BEGIN Dataset

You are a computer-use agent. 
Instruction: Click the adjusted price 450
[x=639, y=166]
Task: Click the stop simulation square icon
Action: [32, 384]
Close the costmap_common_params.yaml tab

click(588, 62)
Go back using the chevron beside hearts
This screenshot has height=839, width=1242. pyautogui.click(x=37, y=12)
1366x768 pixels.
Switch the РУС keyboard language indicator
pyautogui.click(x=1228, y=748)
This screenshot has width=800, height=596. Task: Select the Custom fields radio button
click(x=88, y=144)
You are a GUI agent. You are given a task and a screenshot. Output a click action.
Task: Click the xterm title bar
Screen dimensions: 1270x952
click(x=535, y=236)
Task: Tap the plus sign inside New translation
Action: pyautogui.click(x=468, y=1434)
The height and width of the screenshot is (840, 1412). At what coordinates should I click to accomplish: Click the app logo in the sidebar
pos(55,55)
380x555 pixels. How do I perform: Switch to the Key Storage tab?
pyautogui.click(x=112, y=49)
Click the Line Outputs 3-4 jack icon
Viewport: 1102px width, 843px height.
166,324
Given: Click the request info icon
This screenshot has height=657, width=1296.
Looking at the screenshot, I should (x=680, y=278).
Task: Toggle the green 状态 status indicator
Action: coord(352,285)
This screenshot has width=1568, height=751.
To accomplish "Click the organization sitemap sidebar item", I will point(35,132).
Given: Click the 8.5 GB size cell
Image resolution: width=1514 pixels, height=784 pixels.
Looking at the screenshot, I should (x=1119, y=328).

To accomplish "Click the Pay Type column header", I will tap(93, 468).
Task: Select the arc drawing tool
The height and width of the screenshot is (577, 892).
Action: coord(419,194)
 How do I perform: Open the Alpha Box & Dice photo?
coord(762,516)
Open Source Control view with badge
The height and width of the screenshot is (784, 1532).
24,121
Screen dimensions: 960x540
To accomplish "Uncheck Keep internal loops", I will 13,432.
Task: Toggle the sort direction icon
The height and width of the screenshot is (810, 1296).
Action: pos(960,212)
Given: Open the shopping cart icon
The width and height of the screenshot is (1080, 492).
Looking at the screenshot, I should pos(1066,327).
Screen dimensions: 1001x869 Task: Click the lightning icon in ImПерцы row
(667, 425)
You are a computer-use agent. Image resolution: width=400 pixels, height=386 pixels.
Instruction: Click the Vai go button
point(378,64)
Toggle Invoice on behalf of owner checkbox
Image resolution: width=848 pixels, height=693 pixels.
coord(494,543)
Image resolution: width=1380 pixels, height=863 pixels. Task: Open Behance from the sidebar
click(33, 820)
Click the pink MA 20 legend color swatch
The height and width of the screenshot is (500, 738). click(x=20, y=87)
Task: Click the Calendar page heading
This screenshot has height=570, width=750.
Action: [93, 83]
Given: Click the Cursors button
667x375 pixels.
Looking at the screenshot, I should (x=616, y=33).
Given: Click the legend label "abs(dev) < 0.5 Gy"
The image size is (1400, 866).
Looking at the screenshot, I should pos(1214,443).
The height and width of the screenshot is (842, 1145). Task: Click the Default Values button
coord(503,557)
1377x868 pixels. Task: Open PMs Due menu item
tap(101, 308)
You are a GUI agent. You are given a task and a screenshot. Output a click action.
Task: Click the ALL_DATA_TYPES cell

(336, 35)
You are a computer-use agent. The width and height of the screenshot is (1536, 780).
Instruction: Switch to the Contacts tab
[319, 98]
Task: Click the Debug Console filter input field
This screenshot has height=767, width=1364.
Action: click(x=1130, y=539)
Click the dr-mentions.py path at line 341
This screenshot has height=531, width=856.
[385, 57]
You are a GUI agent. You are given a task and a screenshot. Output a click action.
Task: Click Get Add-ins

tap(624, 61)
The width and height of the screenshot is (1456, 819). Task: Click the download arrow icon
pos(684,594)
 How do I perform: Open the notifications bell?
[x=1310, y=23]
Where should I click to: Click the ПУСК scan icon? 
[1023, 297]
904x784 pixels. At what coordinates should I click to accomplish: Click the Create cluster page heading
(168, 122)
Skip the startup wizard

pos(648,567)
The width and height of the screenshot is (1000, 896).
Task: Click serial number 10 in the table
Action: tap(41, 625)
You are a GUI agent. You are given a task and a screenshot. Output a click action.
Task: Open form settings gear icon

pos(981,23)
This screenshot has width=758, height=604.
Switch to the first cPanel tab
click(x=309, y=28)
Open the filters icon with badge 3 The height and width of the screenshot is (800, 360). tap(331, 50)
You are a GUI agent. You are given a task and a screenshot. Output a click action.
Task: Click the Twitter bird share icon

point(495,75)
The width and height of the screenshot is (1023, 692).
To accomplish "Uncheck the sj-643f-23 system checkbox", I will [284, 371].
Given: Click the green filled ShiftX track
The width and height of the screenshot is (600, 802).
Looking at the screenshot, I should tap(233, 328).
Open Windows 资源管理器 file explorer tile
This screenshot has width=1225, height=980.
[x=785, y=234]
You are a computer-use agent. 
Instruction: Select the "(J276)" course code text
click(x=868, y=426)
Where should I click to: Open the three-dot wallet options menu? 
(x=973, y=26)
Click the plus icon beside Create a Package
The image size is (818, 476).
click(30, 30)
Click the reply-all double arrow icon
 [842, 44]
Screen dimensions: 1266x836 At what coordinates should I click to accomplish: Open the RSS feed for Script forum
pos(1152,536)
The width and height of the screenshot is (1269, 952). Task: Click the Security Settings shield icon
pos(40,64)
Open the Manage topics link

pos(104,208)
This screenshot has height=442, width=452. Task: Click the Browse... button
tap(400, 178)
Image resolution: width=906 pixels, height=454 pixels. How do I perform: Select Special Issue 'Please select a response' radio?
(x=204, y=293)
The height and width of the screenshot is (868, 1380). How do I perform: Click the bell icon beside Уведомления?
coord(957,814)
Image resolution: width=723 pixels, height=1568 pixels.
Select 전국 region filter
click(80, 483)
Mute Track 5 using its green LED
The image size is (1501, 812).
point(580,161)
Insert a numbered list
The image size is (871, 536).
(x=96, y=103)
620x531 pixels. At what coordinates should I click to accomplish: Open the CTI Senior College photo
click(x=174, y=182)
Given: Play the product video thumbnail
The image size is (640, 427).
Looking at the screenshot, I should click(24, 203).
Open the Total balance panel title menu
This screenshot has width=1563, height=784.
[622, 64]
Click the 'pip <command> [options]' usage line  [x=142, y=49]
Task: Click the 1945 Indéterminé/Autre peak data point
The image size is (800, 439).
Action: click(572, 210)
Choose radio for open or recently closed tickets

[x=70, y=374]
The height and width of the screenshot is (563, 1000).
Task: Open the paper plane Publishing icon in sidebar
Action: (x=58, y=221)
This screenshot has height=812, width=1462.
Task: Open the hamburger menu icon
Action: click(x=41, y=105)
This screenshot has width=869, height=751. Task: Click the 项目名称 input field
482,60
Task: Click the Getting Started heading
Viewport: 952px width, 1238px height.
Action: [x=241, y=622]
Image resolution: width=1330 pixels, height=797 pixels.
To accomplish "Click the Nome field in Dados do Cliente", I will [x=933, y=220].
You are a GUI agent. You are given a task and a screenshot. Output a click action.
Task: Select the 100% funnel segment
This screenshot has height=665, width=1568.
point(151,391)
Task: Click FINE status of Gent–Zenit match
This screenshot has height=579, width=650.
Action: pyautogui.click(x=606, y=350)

END Dataset

Work required - Above are the records; report how many of their lines hold the string "will", with no other words.

Answer space - 5